THE ECONOMIC CRISIS
PATH OUT OF THE DEBT TRAP
Shiran Fernando notes that there are several difficult decisions policy makers need to take
The IMF’s report titled ‘Article IV’ was released in March; and it highlighted several critical issues that Sri Lanka’s economy is facing. Article IV is similar to an annual health check whereby member nations undergo a screening of their economic performance.
This report confirms many of the concerns that economists have highlighted over the past 12-24 months in the context of Sri Lanka’s fiscal and debt trajectory being unsustainable. In 2022 alone, the International Monetary Fund projects that Sri Lanka has to service around US$ 7 billion in debt, which will be difficult given its low level of reserves (US$ 1.9 billion at the end of March).
HEALTH CHECK The report notes that in the view of IMF staff, Sri Lanka’s public debt is unsustainable. It states that even with excessive fiscal consolidation, the economy is saddled with a solvency issue.
Article IV declares: “Fiscal consolidation efforts necessary to bring down debt over the coming years to safe levels would be too large to be economically and politically feasible.”
Public debt constitutes central government debt, guaranteed debt, and the Central Bank of Sri Lanka’s foreign liabilities and international currency swaps.
The public debt to GDP ratio increased from 93.6 percent at the end of 2019 to 113.6 percent by end-September 2021. This was a result of a fiscal deficit widening following the tax cuts in late 2019, the impact of the COVID-19 pandemic, currency depreciation, and debt issued to state owned enterprises (SOEs) and guarantees, as well as an increase in the Central Bank’s liabilities by way of swap arrangements such as those with Bangladesh and China.
DEPRECIATION According to the IMF’s baseline projection, public debt will end up at 125.3 percent of GDP by 2026. Due to the near 50 percent depreciation recorded in March (following the free float of the Sri Lankan Rupee against the US Dollar) however, this projection could be much higher.
Article IV also states that the debt trajectory is sensitive to exchange rate shocks.
PRESCRIPTION The IMF highlights the need for a credible and coherent strategy that will reinstate confidence, in both the short and medium terms.
This involves substantial revenue-based fiscal consolidation, a strategy to restore debt sustainability, tightening monetary policy in the light of spiralling inflation, gradual flexibility of the currency (to make it more market determined) and development of social safety nets to protect those who are vulnerable to negative macroeconomic adjustments.
In terms of revenue-based fiscal consolidation, this would mean a rollback of the tax cuts that were announced in 2019. It would also mean higher VAT rates and low thresholds, the reintroduction of withholding tax and potentially higher corporate taxation rates.

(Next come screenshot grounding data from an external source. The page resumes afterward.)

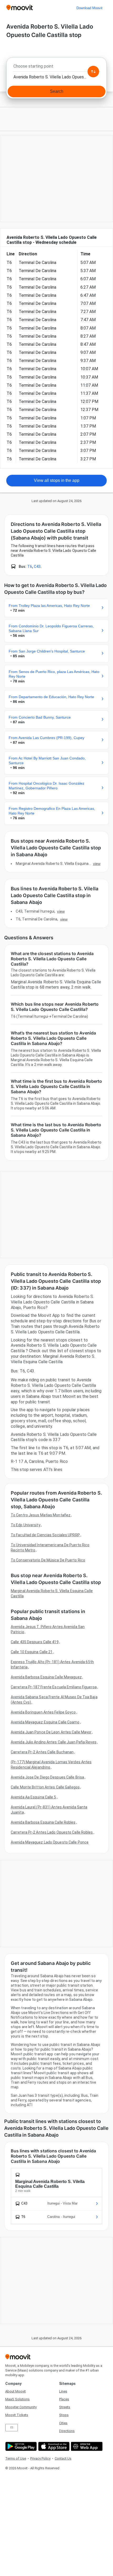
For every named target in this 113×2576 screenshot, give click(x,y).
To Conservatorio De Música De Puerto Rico (48, 1560)
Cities (63, 2423)
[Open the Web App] (86, 2446)
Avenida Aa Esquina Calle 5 (33, 1797)
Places (64, 2399)
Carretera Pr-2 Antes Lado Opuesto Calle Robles (52, 1832)
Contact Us (63, 2458)
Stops (64, 2415)
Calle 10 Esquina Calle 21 (32, 1652)
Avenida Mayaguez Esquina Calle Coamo (45, 1722)
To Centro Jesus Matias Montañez (40, 1515)
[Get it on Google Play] (20, 2446)
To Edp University (25, 1525)
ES (11, 2427)
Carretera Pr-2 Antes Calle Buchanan (42, 1752)
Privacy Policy (40, 2458)
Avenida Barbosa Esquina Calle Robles (43, 1822)
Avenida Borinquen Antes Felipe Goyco (43, 1712)
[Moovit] (19, 8)
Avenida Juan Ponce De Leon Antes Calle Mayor (51, 1732)
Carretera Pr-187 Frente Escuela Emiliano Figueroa (54, 1687)
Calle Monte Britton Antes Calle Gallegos (45, 1787)
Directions (67, 2431)
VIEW (96, 863)
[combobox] (56, 68)
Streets (64, 2407)
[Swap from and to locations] (93, 71)
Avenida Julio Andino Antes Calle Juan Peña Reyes (53, 1742)
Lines (63, 2391)
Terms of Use (15, 2458)
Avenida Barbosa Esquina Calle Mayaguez (46, 1677)
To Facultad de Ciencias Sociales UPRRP (45, 1535)
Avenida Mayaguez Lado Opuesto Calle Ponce (50, 1842)
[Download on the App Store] (53, 2446)
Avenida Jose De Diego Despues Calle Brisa (47, 1777)
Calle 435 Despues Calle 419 (35, 1642)
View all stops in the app (56, 480)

What’s more, this macroeconomic adjustment will have to be accompanied by curtailing unnecessary expenditure and being efficient in spending on what is deemed to be absolutely necessary.
In terms of monetary policy, the Central Bank tightened policy rates by one percent in early March, followed by a whopping 700 basis points increase not long after, in view of inflation galloping well above double digits.

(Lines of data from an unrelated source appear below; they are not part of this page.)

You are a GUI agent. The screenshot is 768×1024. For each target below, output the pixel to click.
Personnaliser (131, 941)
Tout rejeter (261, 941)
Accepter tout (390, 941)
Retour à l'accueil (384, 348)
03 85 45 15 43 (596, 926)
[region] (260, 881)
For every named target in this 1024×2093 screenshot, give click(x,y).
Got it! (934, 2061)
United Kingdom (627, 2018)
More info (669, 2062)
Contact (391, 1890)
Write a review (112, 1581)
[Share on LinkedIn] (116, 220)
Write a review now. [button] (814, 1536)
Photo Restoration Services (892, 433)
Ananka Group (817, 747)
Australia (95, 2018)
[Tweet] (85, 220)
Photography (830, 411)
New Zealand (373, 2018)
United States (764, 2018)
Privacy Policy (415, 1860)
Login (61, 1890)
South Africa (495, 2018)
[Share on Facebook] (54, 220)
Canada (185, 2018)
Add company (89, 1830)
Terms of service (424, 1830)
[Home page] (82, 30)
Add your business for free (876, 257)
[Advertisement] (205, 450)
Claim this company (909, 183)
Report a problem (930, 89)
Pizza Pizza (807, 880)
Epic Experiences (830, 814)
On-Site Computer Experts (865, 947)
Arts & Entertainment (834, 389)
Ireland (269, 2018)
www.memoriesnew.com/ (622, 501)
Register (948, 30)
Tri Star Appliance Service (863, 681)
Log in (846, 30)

Improvements on the fiscal front will reduce the quantum of money printing by the Central Bank of Sri Lanka, which it does to finance operations of the Treasury as well as bridge the deficit.

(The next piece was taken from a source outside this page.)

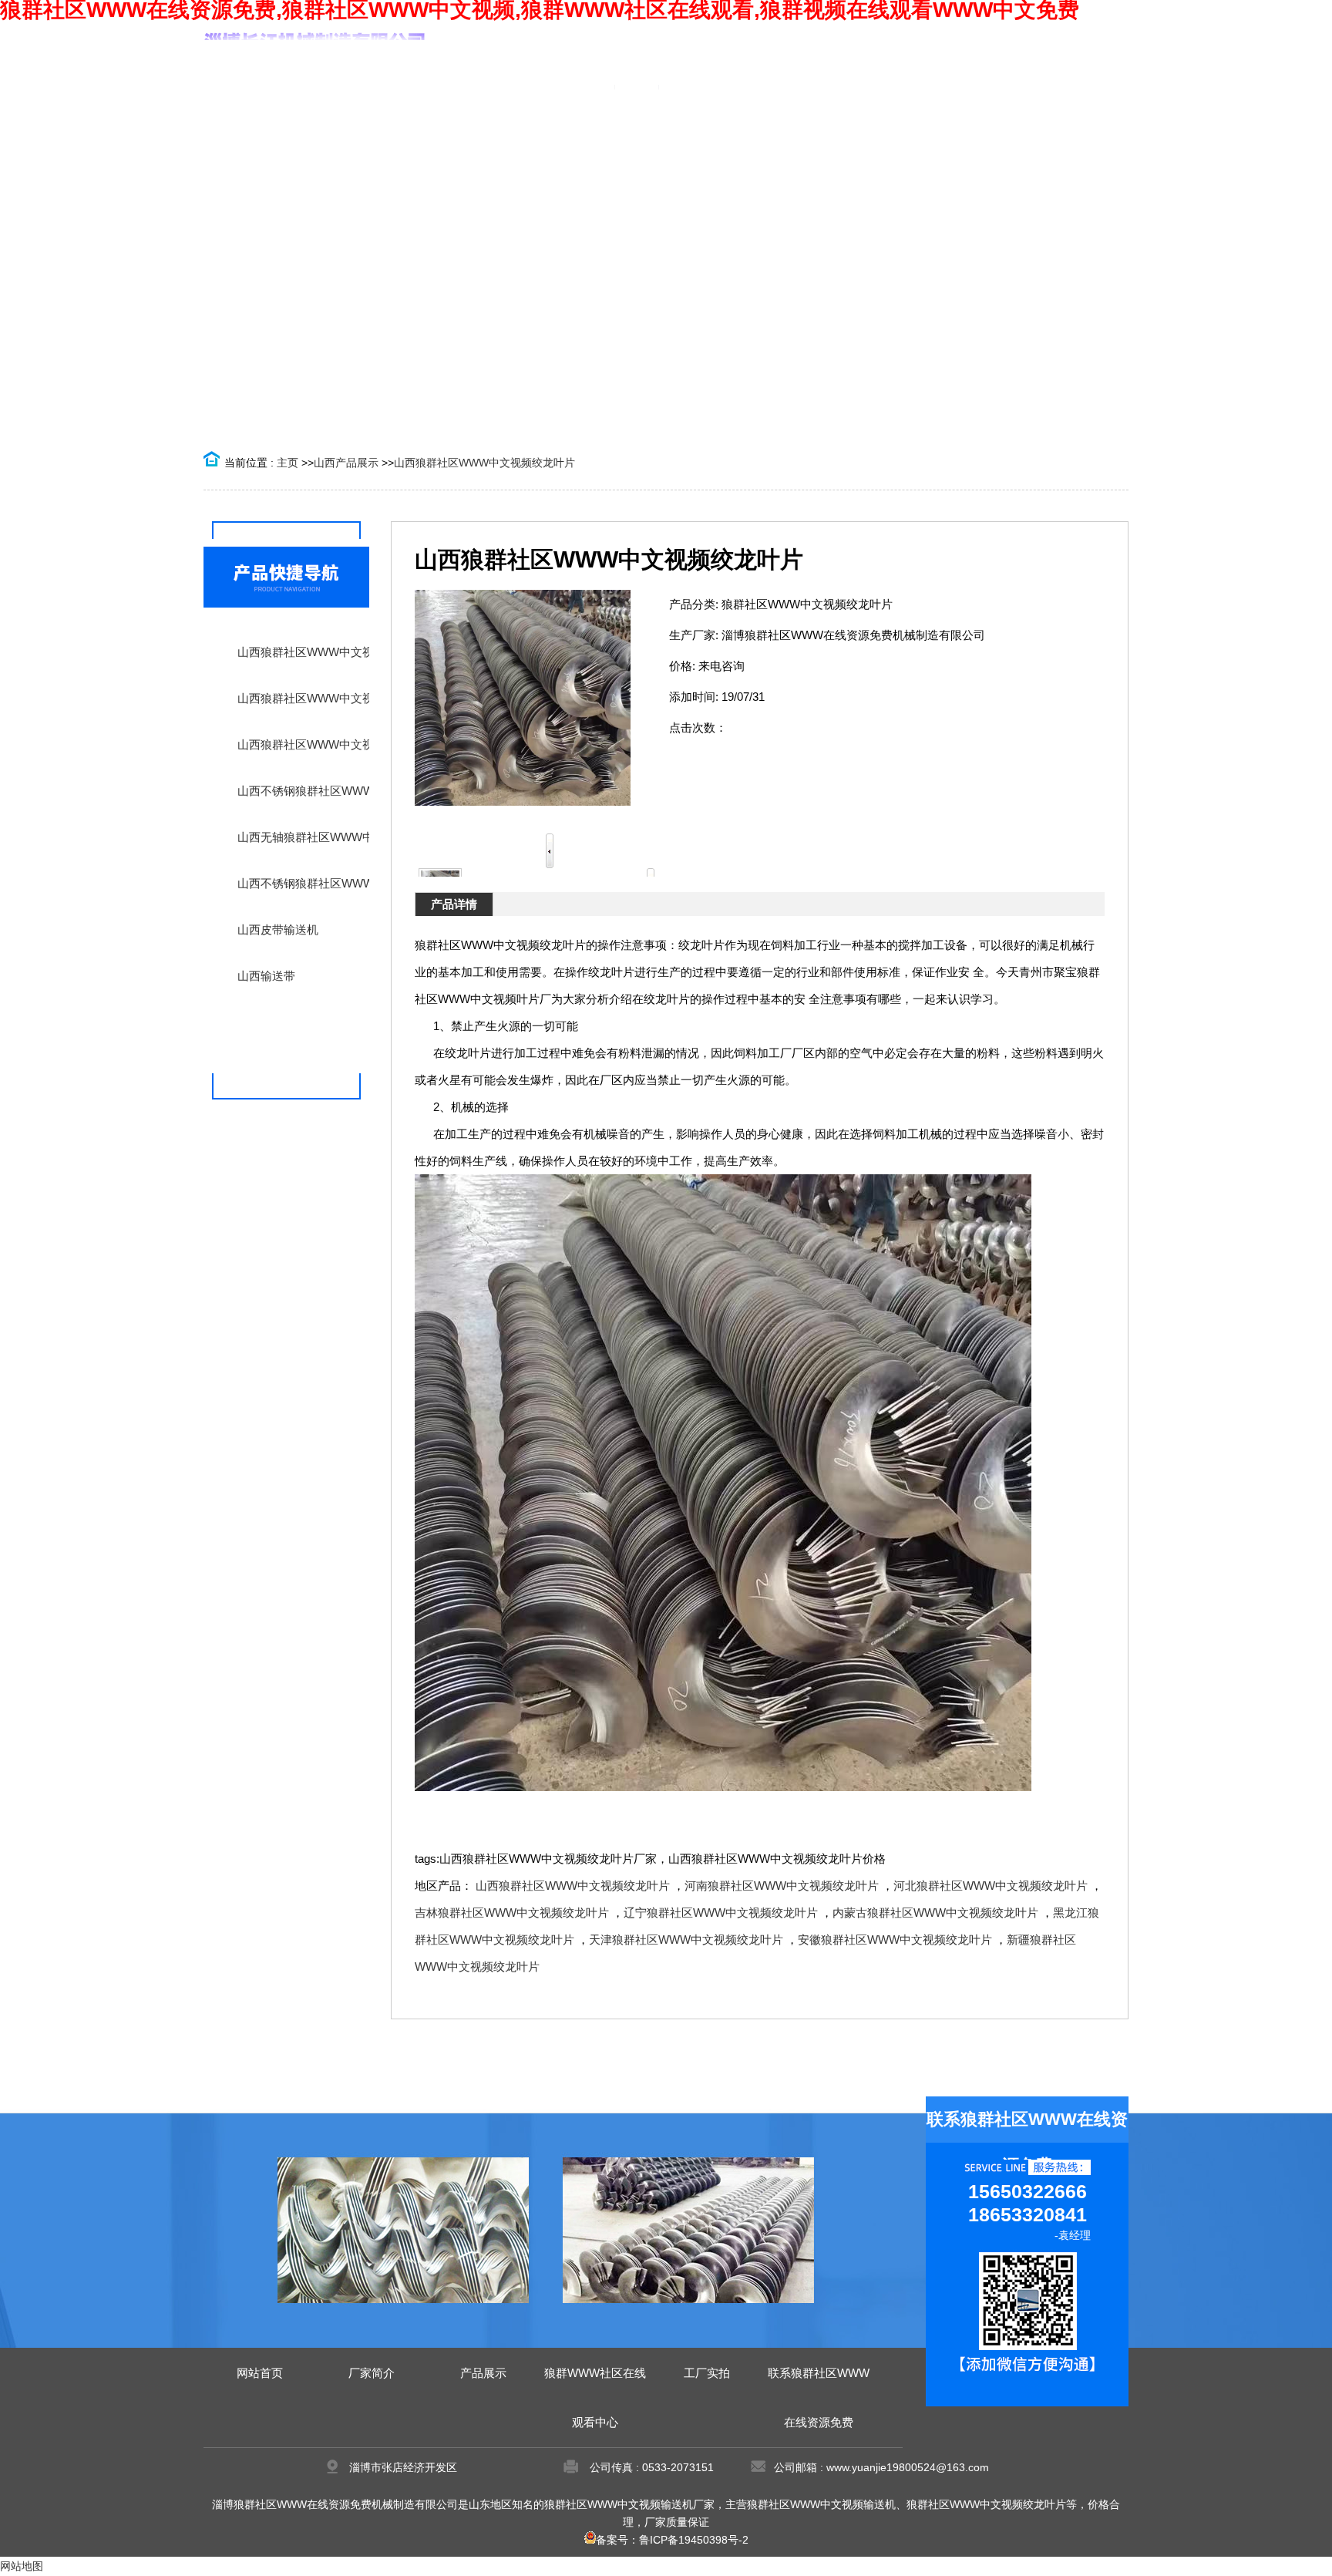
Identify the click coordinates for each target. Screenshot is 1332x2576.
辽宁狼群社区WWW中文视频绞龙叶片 (721, 1912)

A sudden floating of the currency in early March – without reserves to defend it and a loss of confidence – has seen a slump in the value of the rupee.
To arrest this overshoot in the currency and bring a sense of relative normalcy, the government will have to take swift steps to negotiate reform programmes with the IMF and commence debt restructuring – given that the International Monetary Fund has announced that the country’s debt is unsustainable.
If the process is followed efficiently, Sri Lanka will be able to put on hold some of the debt repayments that are due in the next three or four years and utilise the foreign exchange saved to pay for fuel, medicines and other essentials that are desperately needed by the public, as well as to run the economy.
The IMF also highlighted the need to focus on structural reforms that will boost growth.
There must also be a focus on areas that policy circles and economic discussions have revolved around in terms of increasing female labour force participation, reducing youth unemployment, liberalising trade, developing a coherent investment promotion strategy, restructuring price controls and instituting reforms related to SOEs.
As we approach the midpoint of 2022, the second half looks extremely uncertain. Indeed, there are several difficult decisions policy makers need to take to change course and ensure that people’s basic needs are met.